The allusion to vectors representing quantum states can be made precise. Using a notation introduced by Dirac, it is common to represent quantum states as abstract vectors such as |V> (vertical photon polarization) or |H> (horizontal photon polarization) in Hilbert space. These objects are known as "kets," (the right portion of the word "bracket"). For our purposes we need not be concerned with the formal properties of this vector space, and will merely concern ourselves with some of the basic results.
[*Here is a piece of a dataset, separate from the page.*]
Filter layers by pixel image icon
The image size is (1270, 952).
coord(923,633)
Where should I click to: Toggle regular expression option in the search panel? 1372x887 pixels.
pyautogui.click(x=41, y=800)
One of the important properties of vectors is their length, or more generally the length of the component of one vector along another, which is known as the scalar product of the two vectors. In quantum notation, it is useful to introduce the complex conjugate vectors, <V| and <H|, known as "bras" (from the left hand portion of the word bracket) to define the scalar product using the relations:
< V|V> = <H|H> = 1, <V|H> = <H|V> = 0
The length of a quantum state vector is related to the probability of an experimental outcome or measurement, which mathematically is represented by the idea of projection: the component of a vector along another vector. For example, a measurement of "V" polarization would be represented by the projection operator, P(V) = |V><V|. Thus, a measurement for "V" polarization on a |V> photon state produces the state |V>, corresponding to the 100% probability that this state has the "V" polarization on measurement. Conversely, there is no component of an |H> state along the vector |V> which corresponds to the experimental result that an "H" photon will never pass a test for "V"-ness.